Your instructors expect you to not know things, and that's OK! There are often multiple avenues to seek help, and numerous folks eager to provide it. A lot of bootcamps have Slack groups populated with alums, some with channels specifically designated for asking technical questions - use them!
I also found I often learned better by pairing with a classmate, rather than having an instructor re-explain.
Everyone thinks they don't know anything, and/or thinks everyone else is learning faster then they are.
This is related to the last tip. It might be more specific to an in-person bootcamp (as opposed to online), but through numerous conversations with my classmates throughout the program, I found that, at one point or another, we ALL thought we were struggling while everyone else sailed along with flying colors.

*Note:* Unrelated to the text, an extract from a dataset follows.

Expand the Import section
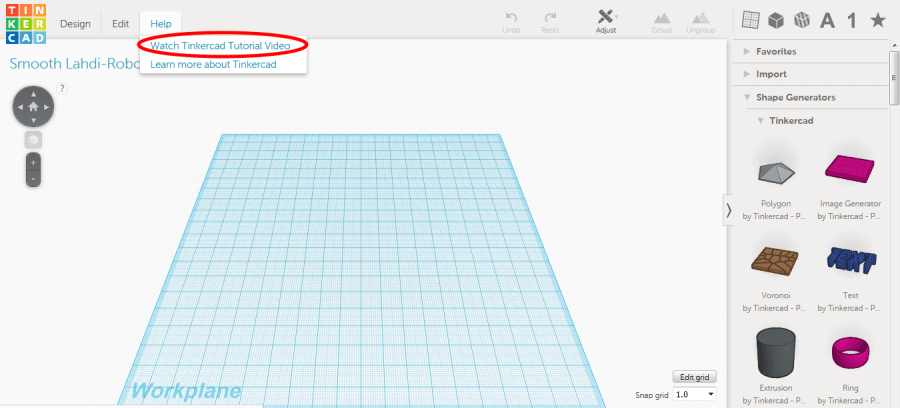The image size is (900, 408). [771, 74]
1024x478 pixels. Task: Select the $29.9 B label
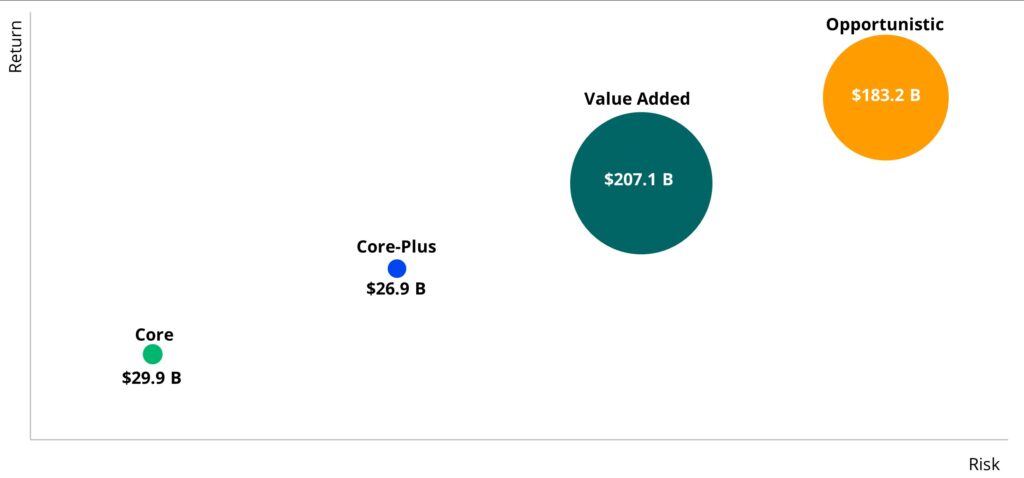pos(152,378)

Self-doubt, frustration, abject confusion are 100% normal, and most - if not all of - your classmates are struggling with the same feelings. You're almost certainly learning more and doing better than you realize.
There's a light at the end of the tunnel.
For me, it was about two-thirds of the way through code school that I finally felt like things were starting to click. Instead of hiking up a mountain blindfolded, wearing rollerskates and dragging an 80-pound wheeled suitcase, I was hiking up a mountain with a walking stick, wearing sturdy hiking boots, and carrying an 80-pound backpack. It was still hard, but I'd built up enough foundational knowledge and brain "muscles," so to speak, that it felt much more achievable; I was doing the same work, but with better tools.
I went through a similar spike and eventual leveling off when I started my first job here at Ten Forward, where the initial six months felt like being in bootcamp all over again until I'd acclimated and built a different set of new brain muscles.
Tips for finding a job or internship after graduation
Build a solid portfolio site.
This was, more than anything else, what got me my position at Ten Forward. At my interview, I was asked some basic technical questions, but my portfolio site (featuring code from class projects, a few small side projects, and a few videos I recorded of myself talking about my code, which we did in class) showed that I could hit the ground running. My portfolio site was also a public repo on Github, as were the class projects featured on it, which meant prospective employers could see what was under the hood.
Use your networks.
You never know who you know who knows someone who might hire you. I initially got my interview here because I asked my sister, who worked for an insurance company, to introduce me to anyone she knew remotely connected to the tech scene here in Madison; turns out, an acquaintance of hers was acquainted with my now-boss, and knew he was looking for people.
Be open to an internship.
I realize this one is dependent upon various factors, like your financial situation, if you have children or are a caregiver, etc. ... but, if possible, I encourage you to consider taking an internship after school, especially if you're having trouble finding full-time work right out of the gate.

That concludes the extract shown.